BEGIN Entries shown

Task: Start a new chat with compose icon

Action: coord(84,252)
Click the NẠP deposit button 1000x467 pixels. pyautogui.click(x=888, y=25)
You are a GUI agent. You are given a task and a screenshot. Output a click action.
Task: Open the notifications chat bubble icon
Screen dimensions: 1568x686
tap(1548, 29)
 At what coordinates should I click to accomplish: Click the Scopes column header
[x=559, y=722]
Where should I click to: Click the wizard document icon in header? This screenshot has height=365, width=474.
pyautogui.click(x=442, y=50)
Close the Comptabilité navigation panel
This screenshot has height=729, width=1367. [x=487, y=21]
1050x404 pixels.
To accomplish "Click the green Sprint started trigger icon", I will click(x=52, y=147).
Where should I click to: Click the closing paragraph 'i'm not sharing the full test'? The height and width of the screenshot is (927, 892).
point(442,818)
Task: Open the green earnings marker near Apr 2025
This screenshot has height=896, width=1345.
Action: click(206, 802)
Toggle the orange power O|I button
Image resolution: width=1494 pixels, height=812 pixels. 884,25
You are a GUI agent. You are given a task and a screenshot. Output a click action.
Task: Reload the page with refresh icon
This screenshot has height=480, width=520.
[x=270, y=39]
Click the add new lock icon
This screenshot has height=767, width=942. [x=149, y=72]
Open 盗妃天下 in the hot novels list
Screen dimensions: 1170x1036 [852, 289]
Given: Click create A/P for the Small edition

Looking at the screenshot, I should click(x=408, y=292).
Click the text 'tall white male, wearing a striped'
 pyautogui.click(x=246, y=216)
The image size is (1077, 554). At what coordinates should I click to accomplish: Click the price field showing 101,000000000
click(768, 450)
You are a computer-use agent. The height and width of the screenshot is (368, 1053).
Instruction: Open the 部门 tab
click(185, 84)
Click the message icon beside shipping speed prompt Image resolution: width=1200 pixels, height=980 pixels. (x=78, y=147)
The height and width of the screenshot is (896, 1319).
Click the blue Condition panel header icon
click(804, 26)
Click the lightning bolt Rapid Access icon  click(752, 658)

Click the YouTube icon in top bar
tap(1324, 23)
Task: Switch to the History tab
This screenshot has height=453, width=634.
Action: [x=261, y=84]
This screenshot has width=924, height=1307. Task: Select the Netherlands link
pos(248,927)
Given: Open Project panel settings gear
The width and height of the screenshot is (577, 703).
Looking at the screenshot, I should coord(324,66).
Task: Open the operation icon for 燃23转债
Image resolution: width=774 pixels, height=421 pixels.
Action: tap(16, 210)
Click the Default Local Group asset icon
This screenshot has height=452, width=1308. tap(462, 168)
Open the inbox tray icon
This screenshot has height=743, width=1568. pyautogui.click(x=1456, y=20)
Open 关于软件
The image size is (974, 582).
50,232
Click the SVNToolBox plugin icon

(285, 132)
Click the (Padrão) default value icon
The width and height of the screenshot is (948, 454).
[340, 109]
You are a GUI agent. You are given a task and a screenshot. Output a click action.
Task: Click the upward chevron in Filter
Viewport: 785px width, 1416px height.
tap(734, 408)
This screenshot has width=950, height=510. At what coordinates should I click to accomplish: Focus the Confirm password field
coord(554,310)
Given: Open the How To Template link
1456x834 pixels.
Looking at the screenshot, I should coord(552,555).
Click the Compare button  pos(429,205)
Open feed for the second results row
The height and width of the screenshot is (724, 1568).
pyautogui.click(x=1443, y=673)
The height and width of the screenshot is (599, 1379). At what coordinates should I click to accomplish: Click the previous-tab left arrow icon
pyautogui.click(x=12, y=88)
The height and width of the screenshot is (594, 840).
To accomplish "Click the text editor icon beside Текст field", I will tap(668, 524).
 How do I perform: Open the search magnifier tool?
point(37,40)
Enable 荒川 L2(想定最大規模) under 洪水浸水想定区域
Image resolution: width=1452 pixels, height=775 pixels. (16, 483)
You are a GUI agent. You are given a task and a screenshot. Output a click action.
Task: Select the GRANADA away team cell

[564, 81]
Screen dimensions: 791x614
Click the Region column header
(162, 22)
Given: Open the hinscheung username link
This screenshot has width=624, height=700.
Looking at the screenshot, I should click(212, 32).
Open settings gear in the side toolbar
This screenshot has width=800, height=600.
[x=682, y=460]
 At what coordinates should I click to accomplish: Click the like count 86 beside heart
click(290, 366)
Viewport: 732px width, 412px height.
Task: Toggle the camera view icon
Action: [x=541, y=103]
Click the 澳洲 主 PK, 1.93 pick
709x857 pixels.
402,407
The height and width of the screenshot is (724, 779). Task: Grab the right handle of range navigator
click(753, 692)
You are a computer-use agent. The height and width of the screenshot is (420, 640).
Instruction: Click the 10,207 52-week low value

END Entries shown

> [Exercise goal] Would you write out all the records exactly as they read?

> [Expected answer]
Task: Start a new chat with compose icon

Action: coord(84,252)
Click the NẠP deposit button 1000x467 pixels. pyautogui.click(x=888, y=25)
You are a GUI agent. You are given a task and a screenshot. Output a click action.
Task: Open the notifications chat bubble icon
Screen dimensions: 1568x686
tap(1548, 29)
 At what coordinates should I click to accomplish: Click the Scopes column header
[x=559, y=722]
Where should I click to: Click the wizard document icon in header? This screenshot has height=365, width=474.
pyautogui.click(x=442, y=50)
Close the Comptabilité navigation panel
This screenshot has height=729, width=1367. [x=487, y=21]
1050x404 pixels.
To accomplish "Click the green Sprint started trigger icon", I will click(x=52, y=147).
Where should I click to: Click the closing paragraph 'i'm not sharing the full test'? The height and width of the screenshot is (927, 892).
point(442,818)
Task: Open the green earnings marker near Apr 2025
This screenshot has height=896, width=1345.
Action: click(206, 802)
Toggle the orange power O|I button
Image resolution: width=1494 pixels, height=812 pixels. 884,25
You are a GUI agent. You are given a task and a screenshot. Output a click action.
Task: Reload the page with refresh icon
This screenshot has height=480, width=520.
[x=270, y=39]
Click the add new lock icon
This screenshot has height=767, width=942. [x=149, y=72]
Open 盗妃天下 in the hot novels list
Screen dimensions: 1170x1036 [852, 289]
Given: Click create A/P for the Small edition

Looking at the screenshot, I should click(x=408, y=292).
Click the text 'tall white male, wearing a striped'
 pyautogui.click(x=246, y=216)
The image size is (1077, 554). At what coordinates should I click to accomplish: Click the price field showing 101,000000000
click(768, 450)
You are a computer-use agent. The height and width of the screenshot is (368, 1053).
Instruction: Open the 部门 tab
click(185, 84)
Click the message icon beside shipping speed prompt Image resolution: width=1200 pixels, height=980 pixels. (x=78, y=147)
The height and width of the screenshot is (896, 1319).
Click the blue Condition panel header icon
click(804, 26)
Click the lightning bolt Rapid Access icon  click(752, 658)

Click the YouTube icon in top bar
tap(1324, 23)
Task: Switch to the History tab
This screenshot has height=453, width=634.
Action: [x=261, y=84]
This screenshot has width=924, height=1307. Task: Select the Netherlands link
pos(248,927)
Given: Open Project panel settings gear
The width and height of the screenshot is (577, 703).
Looking at the screenshot, I should coord(324,66).
Task: Open the operation icon for 燃23转债
Image resolution: width=774 pixels, height=421 pixels.
Action: tap(16, 210)
Click the Default Local Group asset icon
This screenshot has height=452, width=1308. tap(462, 168)
Open the inbox tray icon
This screenshot has height=743, width=1568. pyautogui.click(x=1456, y=20)
Open 关于软件
The image size is (974, 582).
50,232
Click the SVNToolBox plugin icon

(285, 132)
Click the (Padrão) default value icon
The width and height of the screenshot is (948, 454).
[340, 109]
You are a GUI agent. You are given a task and a screenshot. Output a click action.
Task: Click the upward chevron in Filter
Viewport: 785px width, 1416px height.
tap(734, 408)
This screenshot has width=950, height=510. At what coordinates should I click to accomplish: Focus the Confirm password field
coord(554,310)
Given: Open the How To Template link
1456x834 pixels.
Looking at the screenshot, I should coord(552,555).
Click the Compare button  pos(429,205)
Open feed for the second results row
The height and width of the screenshot is (724, 1568).
pyautogui.click(x=1443, y=673)
The height and width of the screenshot is (599, 1379). At what coordinates should I click to accomplish: Click the previous-tab left arrow icon
pyautogui.click(x=12, y=88)
The height and width of the screenshot is (594, 840).
To accomplish "Click the text editor icon beside Текст field", I will tap(668, 524).
 How do I perform: Open the search magnifier tool?
point(37,40)
Enable 荒川 L2(想定最大規模) under 洪水浸水想定区域
Image resolution: width=1452 pixels, height=775 pixels. (16, 483)
You are a GUI agent. You are given a task and a screenshot. Output a click action.
Task: Select the GRANADA away team cell

[564, 81]
Screen dimensions: 791x614
Click the Region column header
(162, 22)
Given: Open the hinscheung username link
This screenshot has width=624, height=700.
Looking at the screenshot, I should click(212, 32).
Open settings gear in the side toolbar
This screenshot has width=800, height=600.
[x=682, y=460]
 At what coordinates should I click to accomplish: Click the like count 86 beside heart
click(290, 366)
Viewport: 732px width, 412px height.
Task: Toggle the camera view icon
Action: [x=541, y=103]
Click the 澳洲 主 PK, 1.93 pick
709x857 pixels.
402,407
The height and width of the screenshot is (724, 779). Task: Grab the right handle of range navigator
click(753, 692)
You are a computer-use agent. The height and width of the screenshot is (420, 640).
Instruction: Click the 10,207 52-week low value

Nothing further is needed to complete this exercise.